Your task: Pick the lines holding the string "each" out of the records and copy them.

Excerpted records:
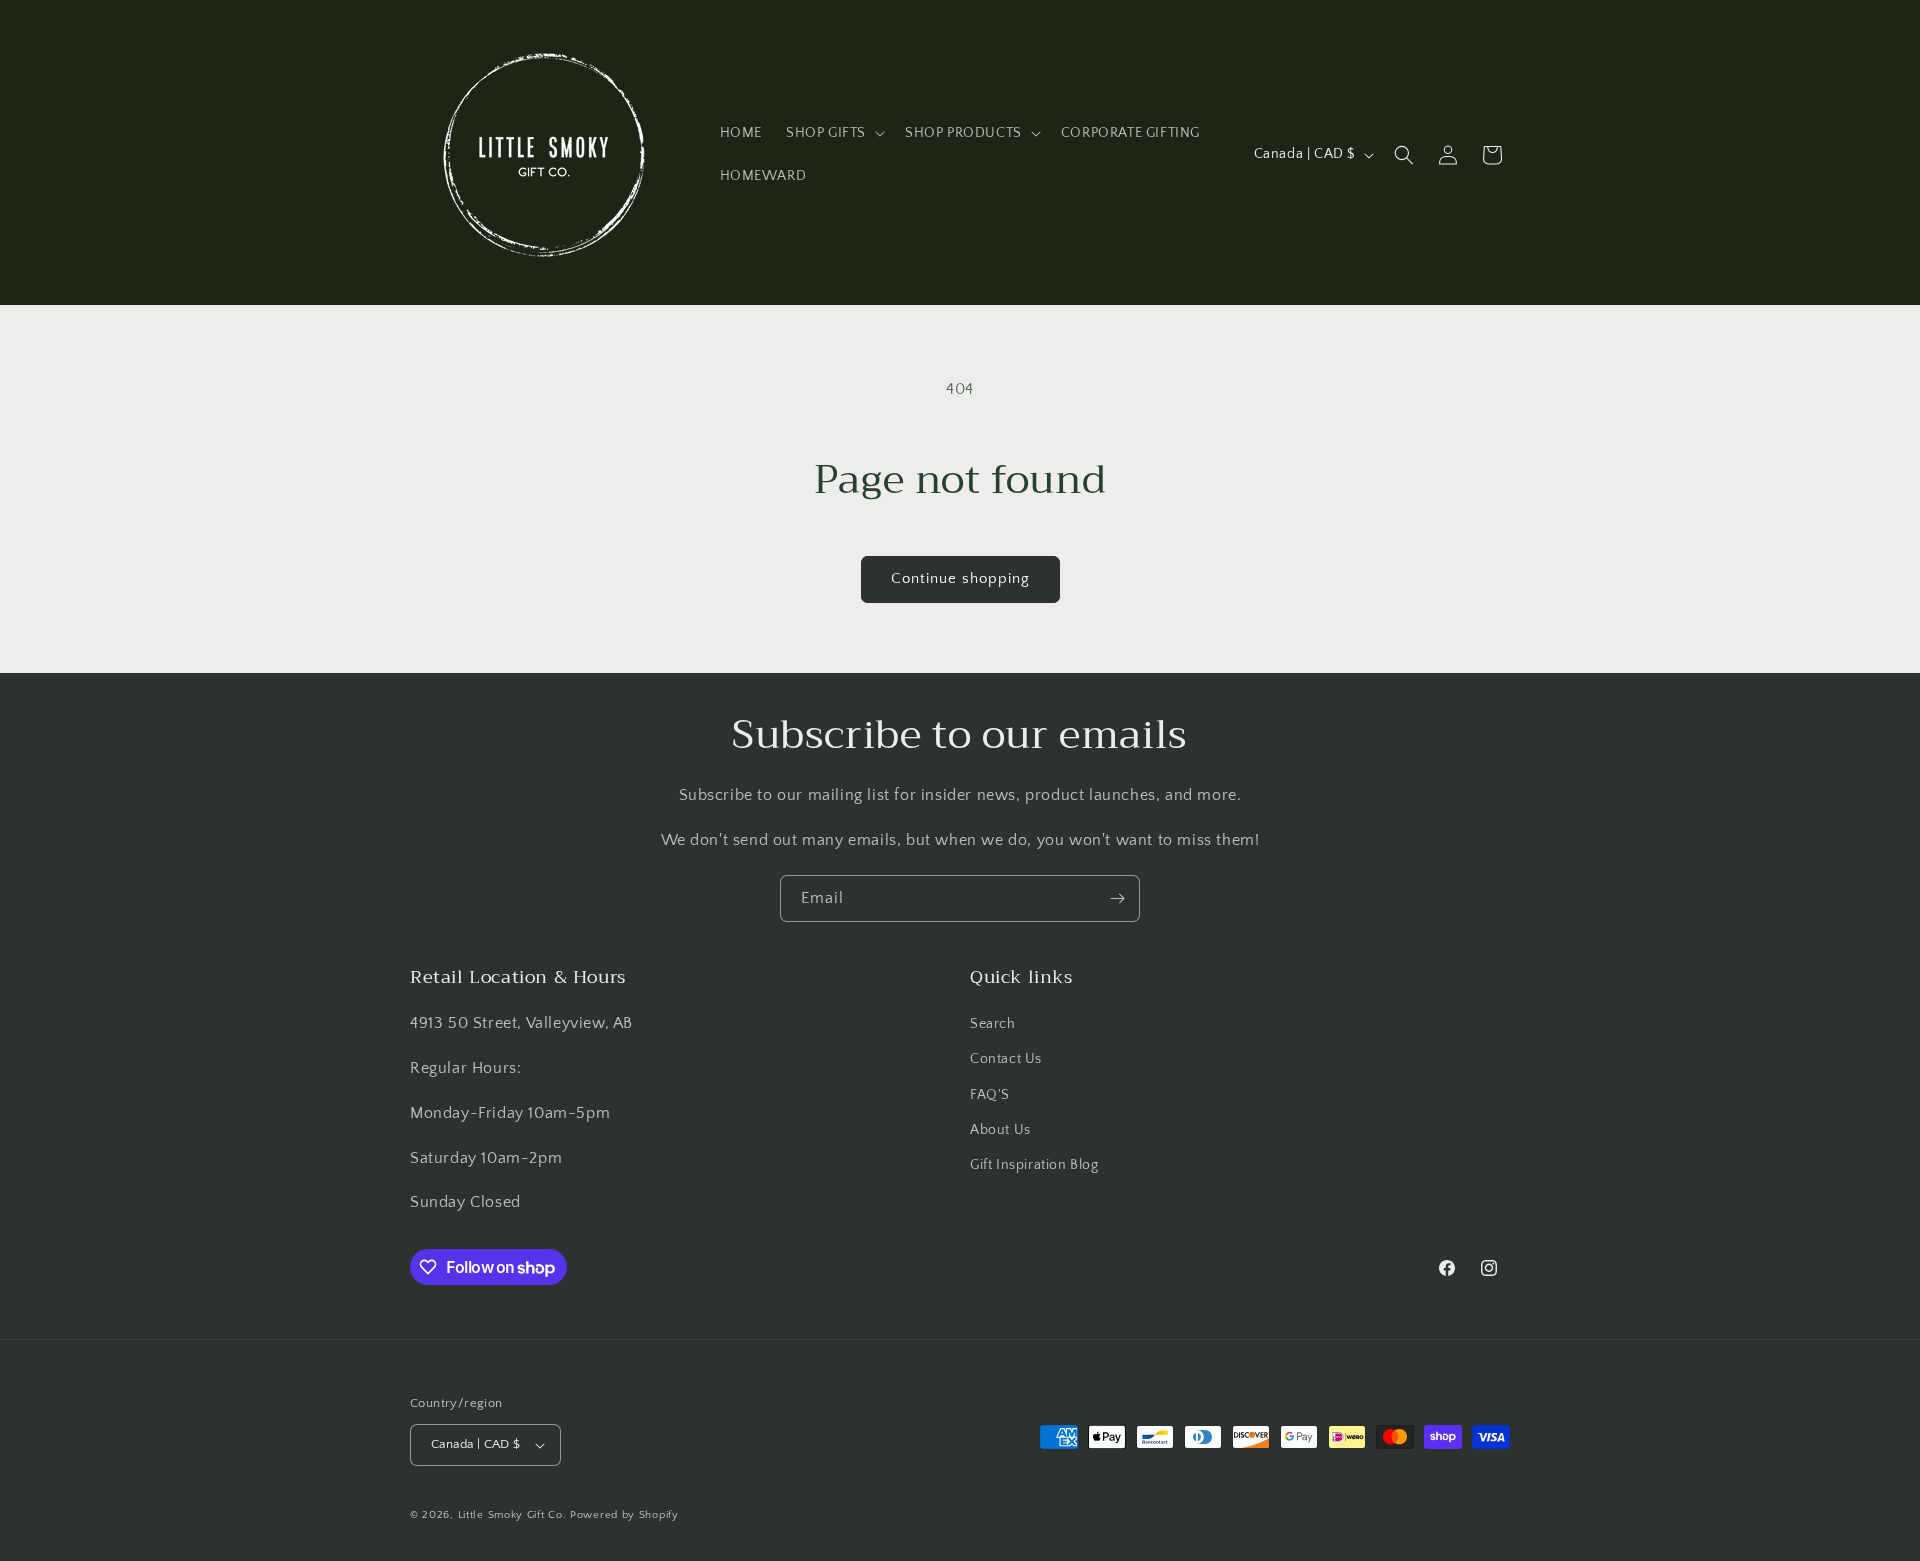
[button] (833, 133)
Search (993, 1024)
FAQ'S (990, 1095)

--

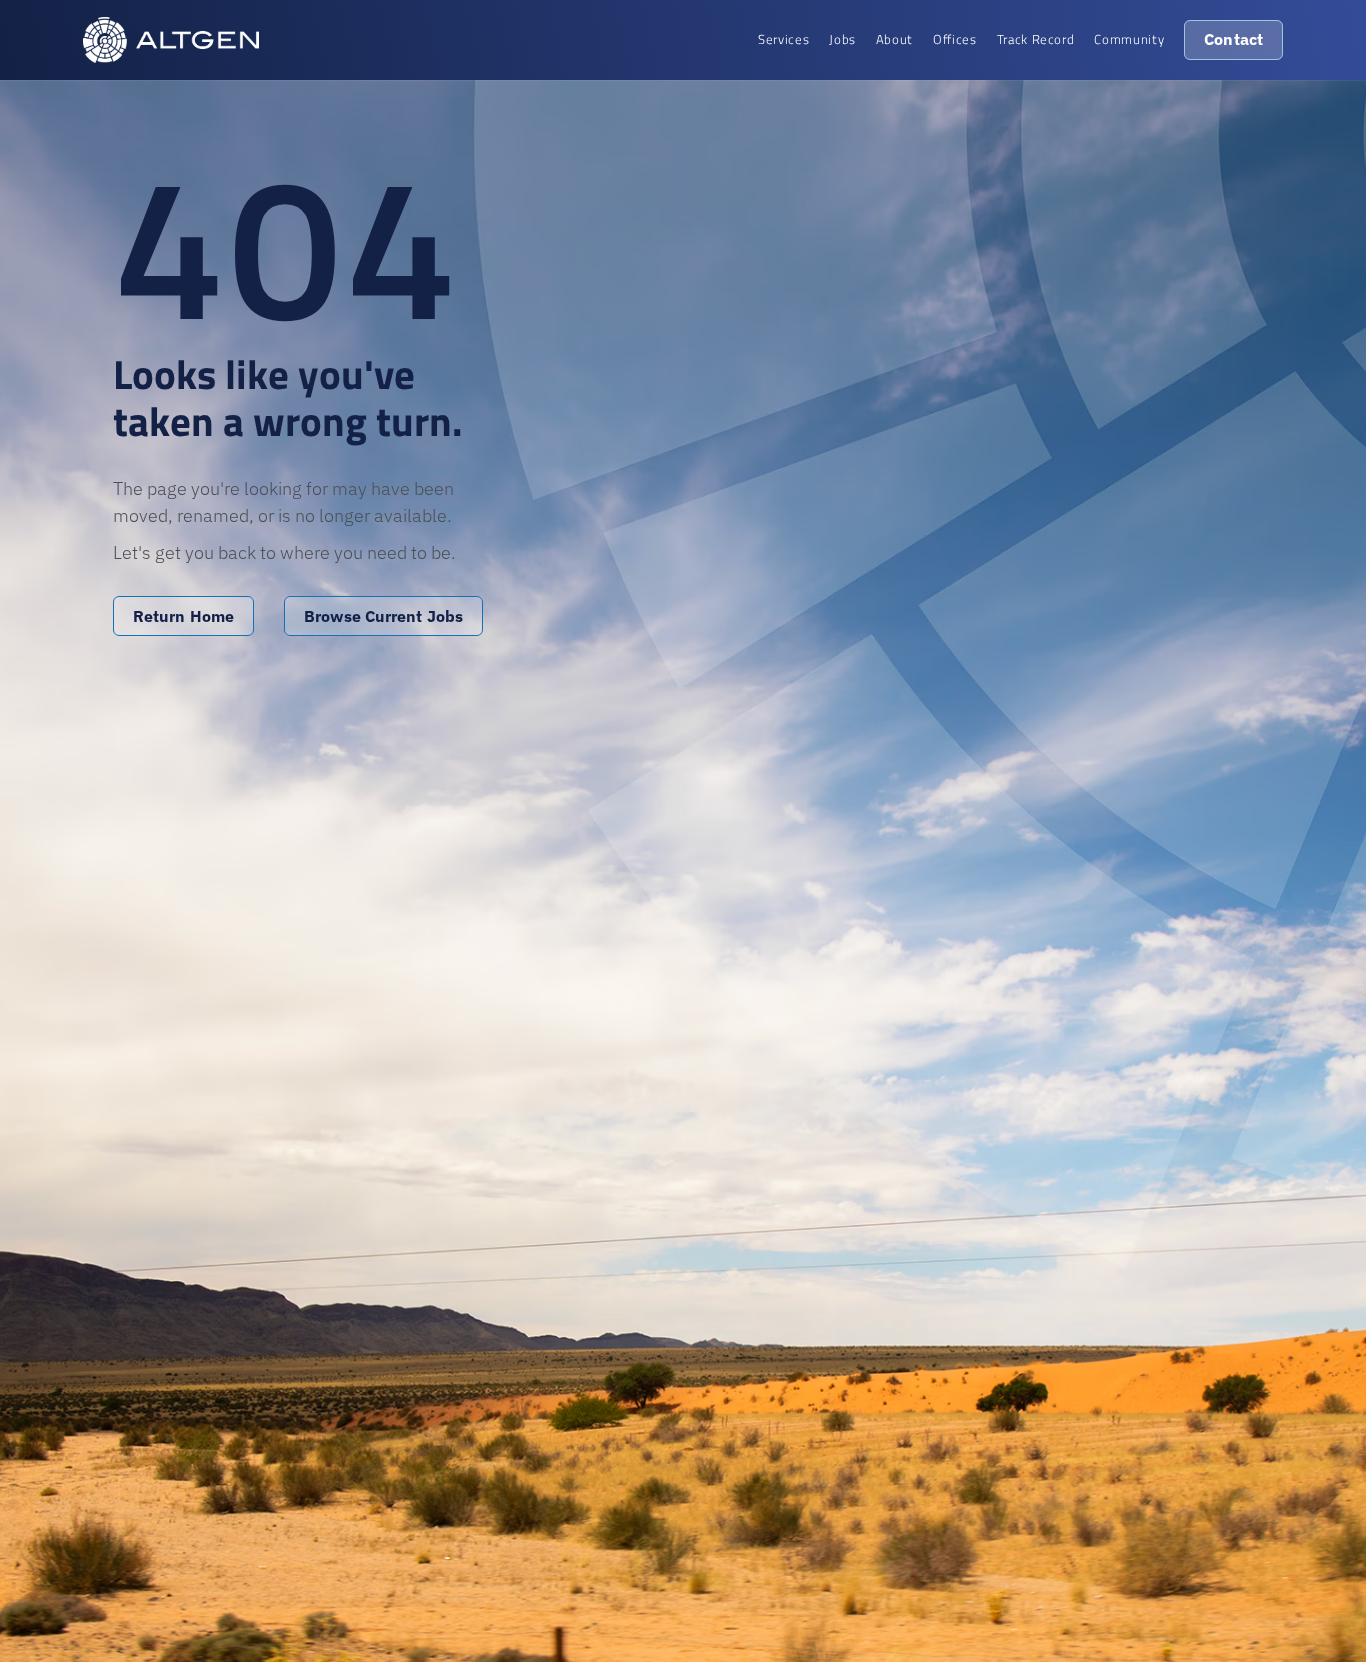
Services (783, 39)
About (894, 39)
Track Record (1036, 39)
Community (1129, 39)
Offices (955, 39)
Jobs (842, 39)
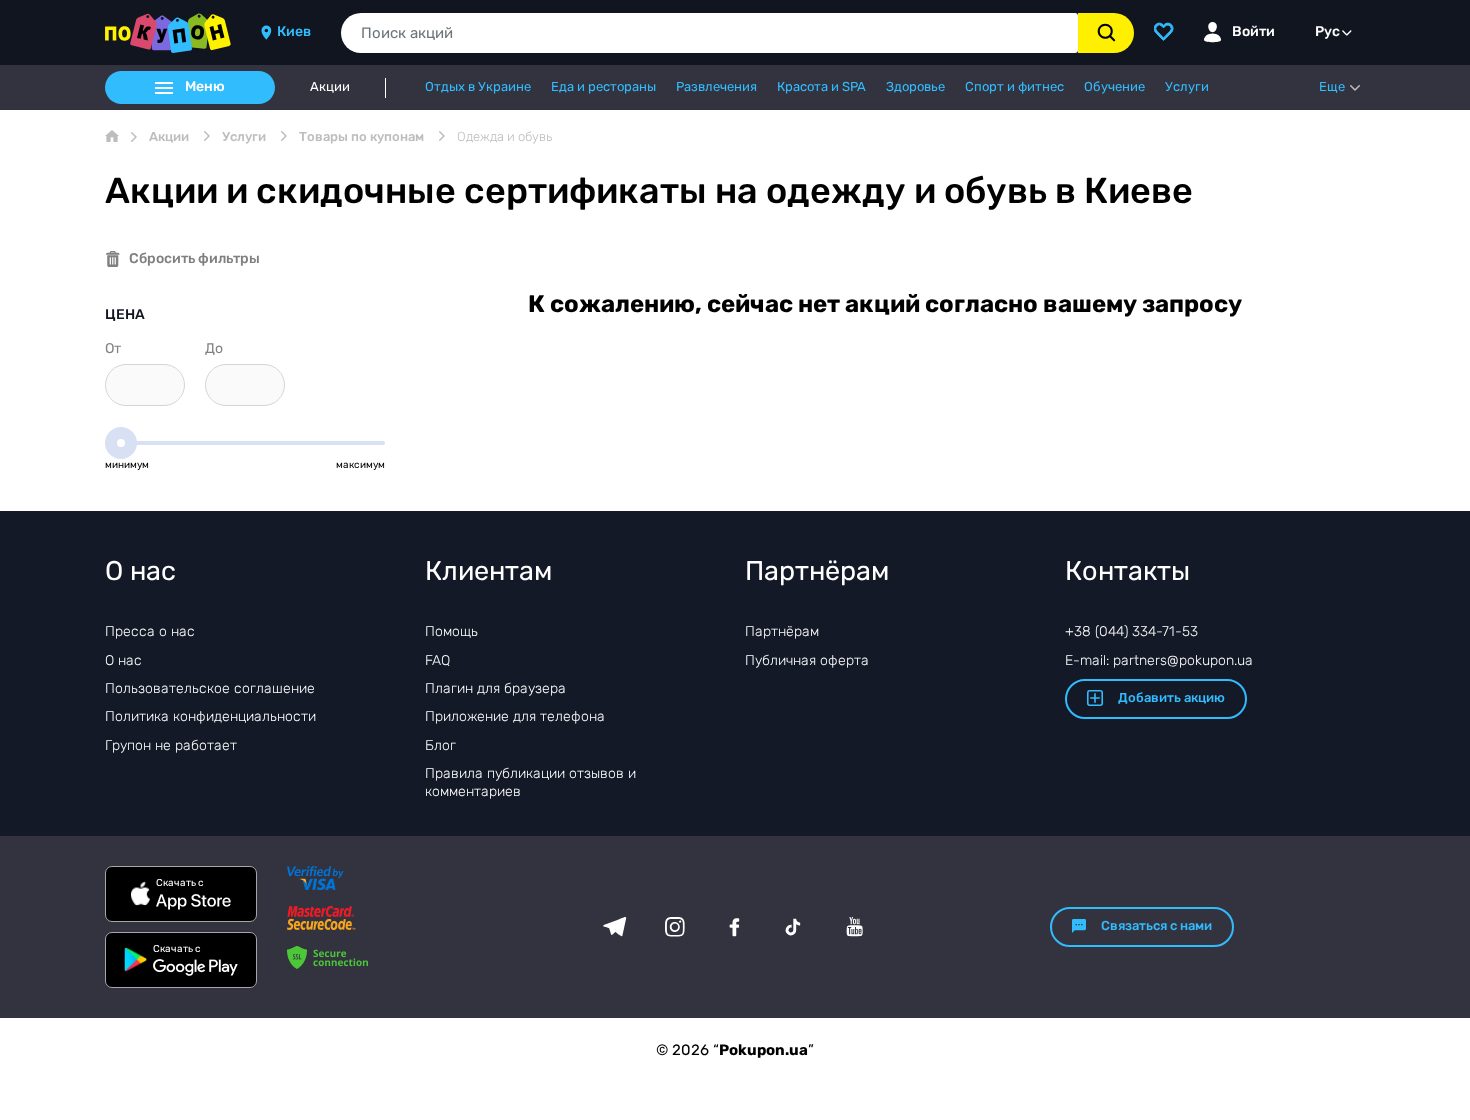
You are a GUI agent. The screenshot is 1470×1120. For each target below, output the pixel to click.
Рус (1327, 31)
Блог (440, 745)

==

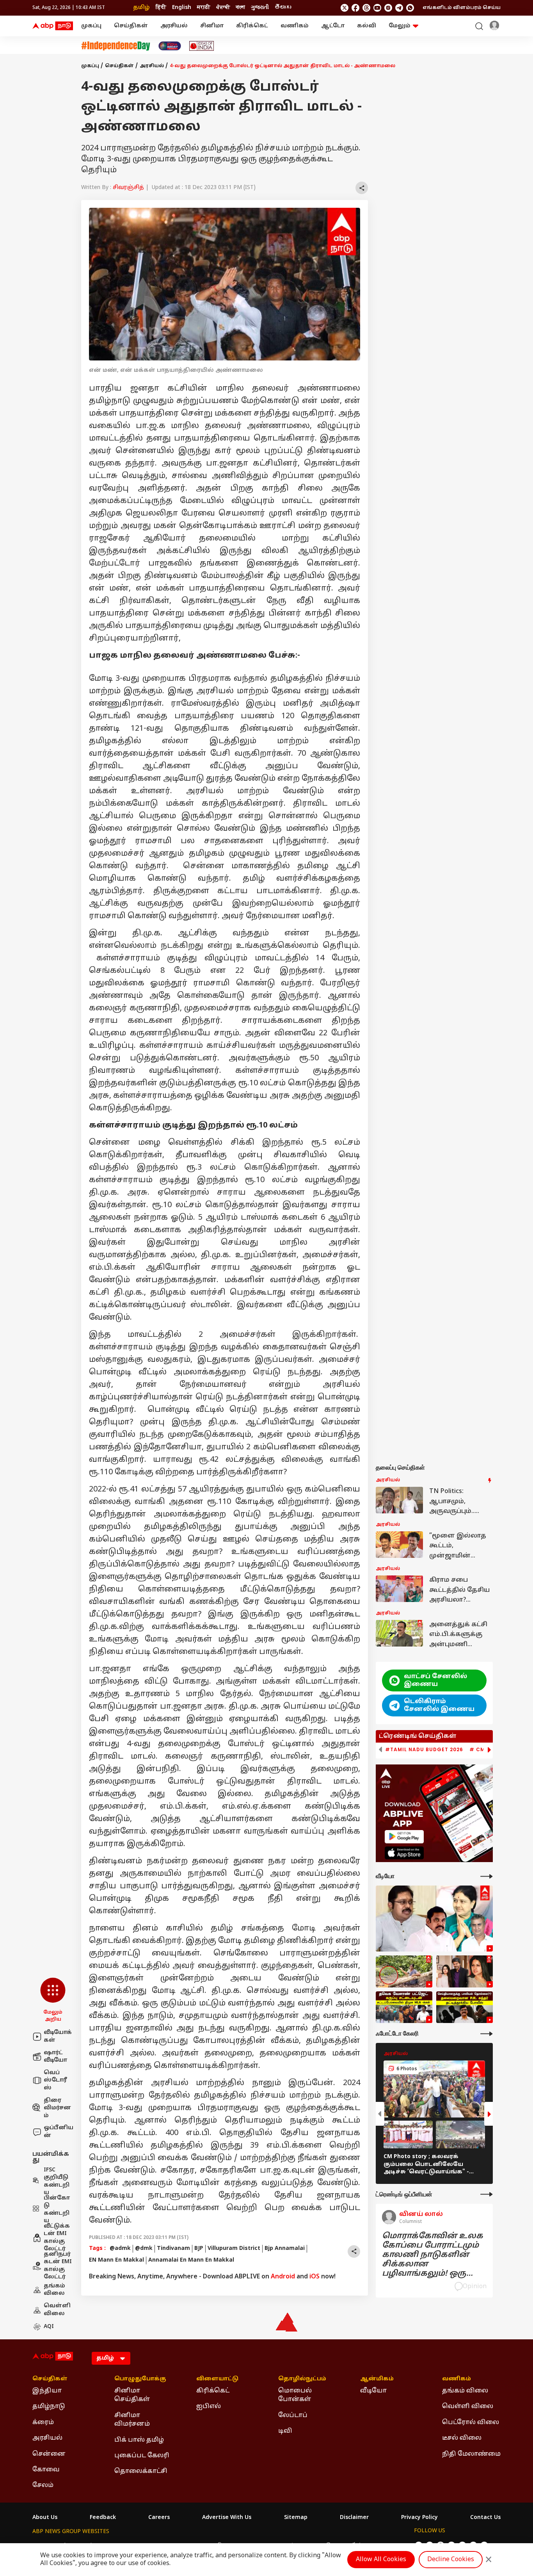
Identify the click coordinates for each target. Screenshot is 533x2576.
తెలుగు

Exercise output:
You are a GUI agent. The screenshot is 1470×1120. For each target below, output the pixel to click.
Identify the click coordinates for each target. Screenshot is 533x2576.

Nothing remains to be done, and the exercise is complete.